JOB: Reproduce verbatim the lines of the data from the line containing "You are a GUI" up to and including the final line of the data, leaving out the pictures.

---*---

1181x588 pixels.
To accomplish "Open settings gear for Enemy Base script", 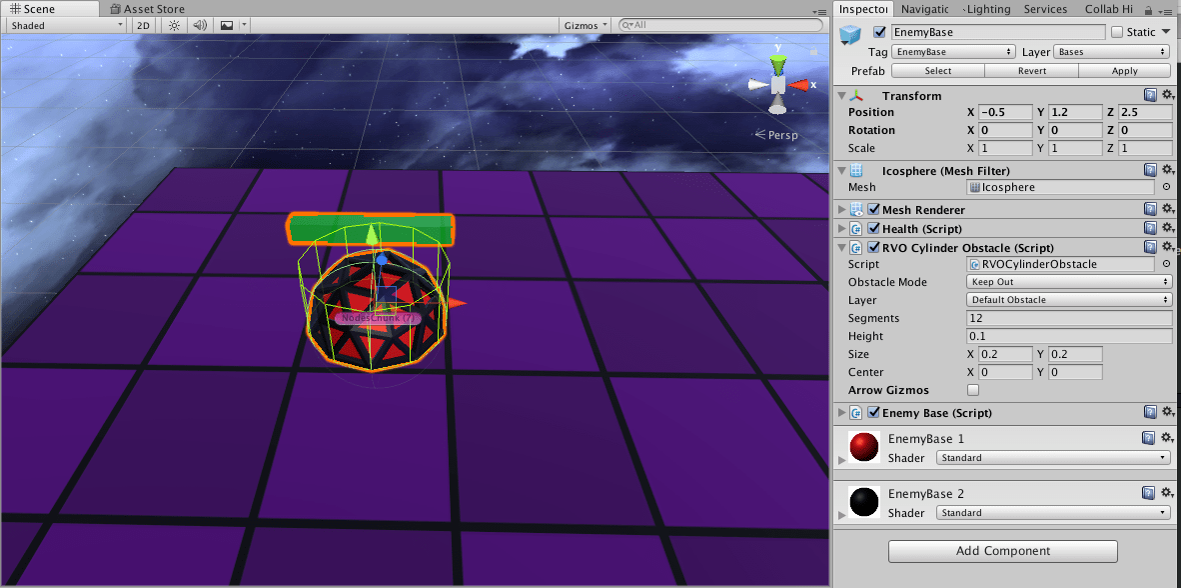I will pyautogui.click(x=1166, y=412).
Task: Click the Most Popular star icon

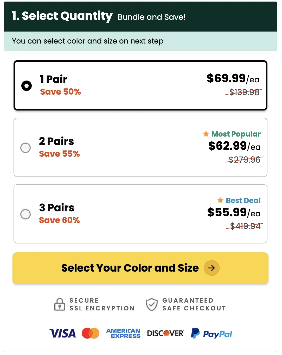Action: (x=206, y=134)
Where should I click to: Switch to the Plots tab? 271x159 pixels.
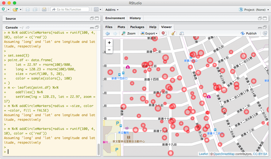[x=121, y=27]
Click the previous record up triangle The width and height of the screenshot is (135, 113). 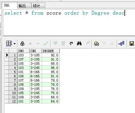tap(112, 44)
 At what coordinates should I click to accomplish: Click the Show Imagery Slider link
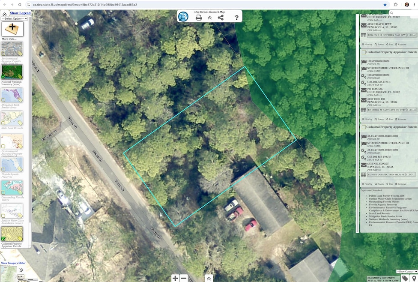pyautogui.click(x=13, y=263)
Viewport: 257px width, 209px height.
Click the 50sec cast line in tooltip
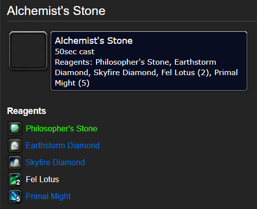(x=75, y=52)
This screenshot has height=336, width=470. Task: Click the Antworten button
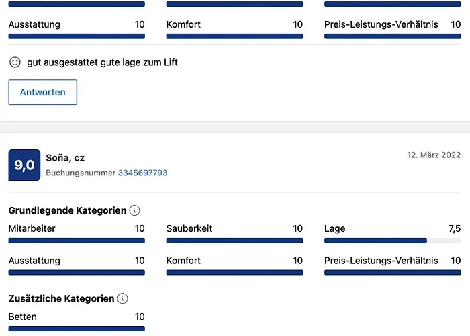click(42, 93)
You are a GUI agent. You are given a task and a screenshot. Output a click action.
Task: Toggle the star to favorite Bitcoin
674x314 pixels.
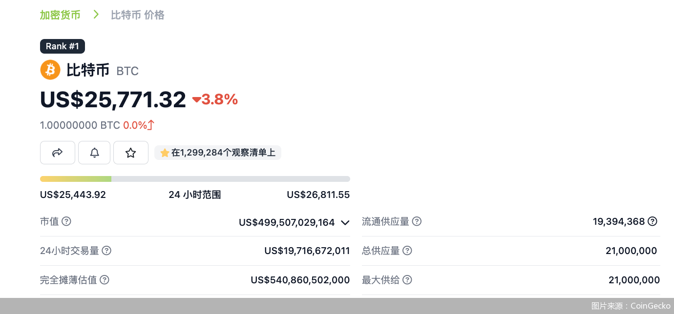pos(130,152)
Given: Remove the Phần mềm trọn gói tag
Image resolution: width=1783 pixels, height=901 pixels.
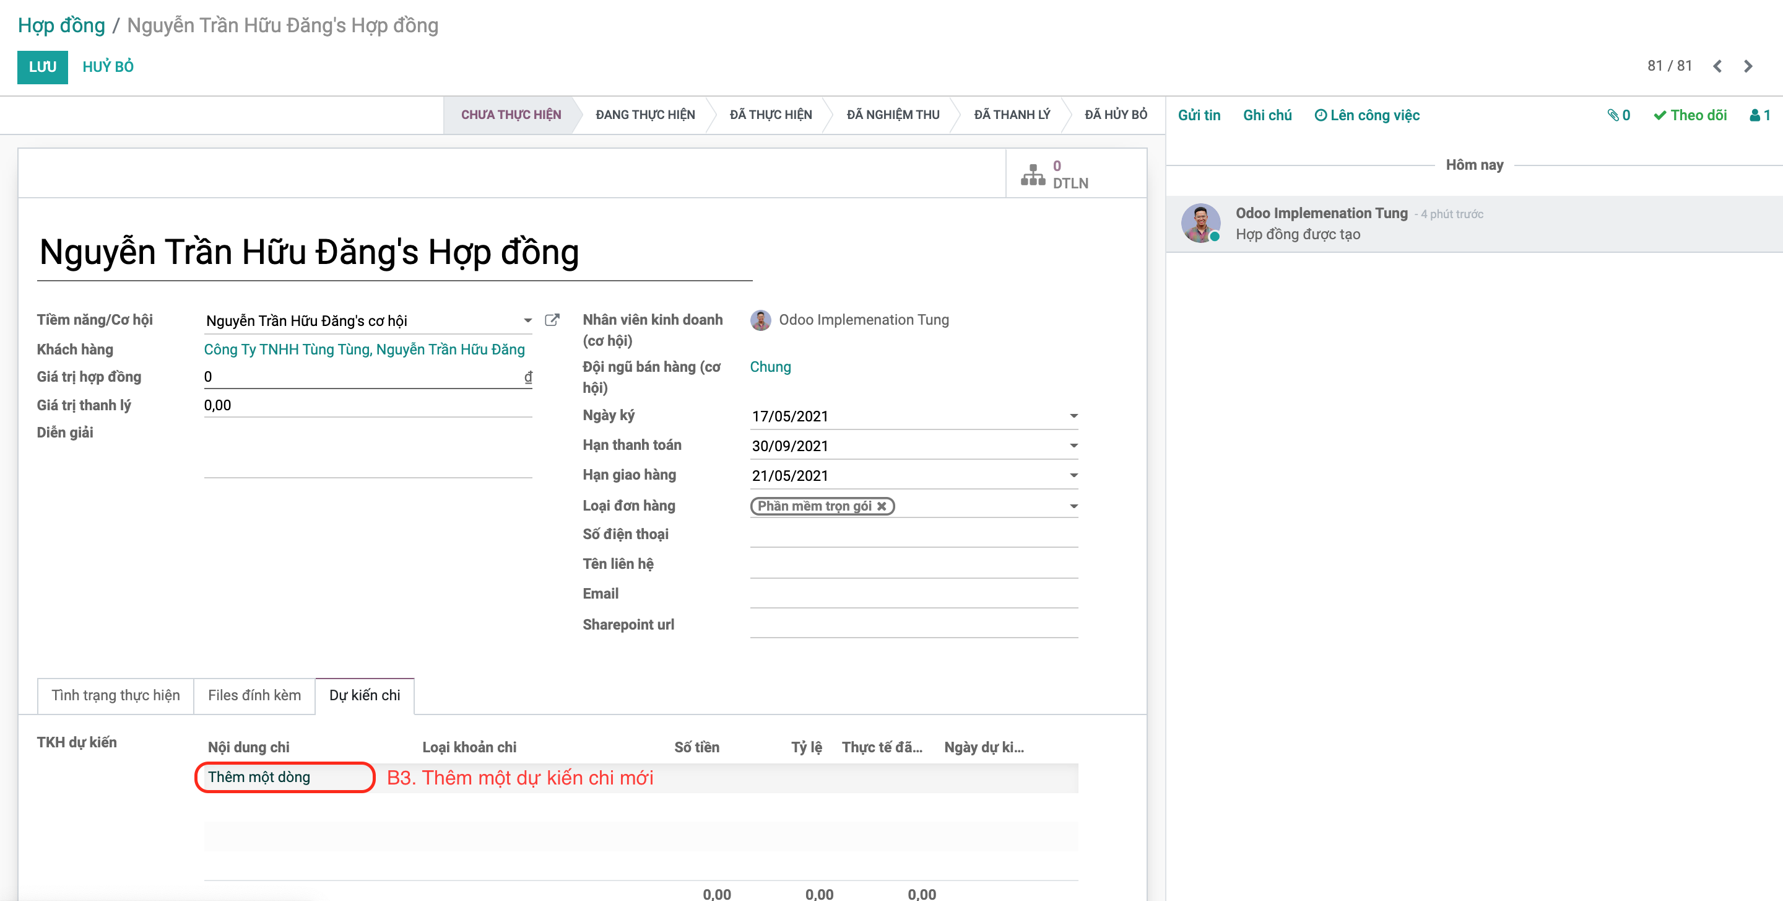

---*---

SOLUTION TO THE PROBLEM:
You are a GUI agent. You are given a task and a screenshot. Output a click action.
Task: Toggle the star to favorite Bitcoin
674x314 pixels.
pos(130,152)
Given: Remove the Phần mềm trọn gói tag
Image resolution: width=1783 pixels, height=901 pixels.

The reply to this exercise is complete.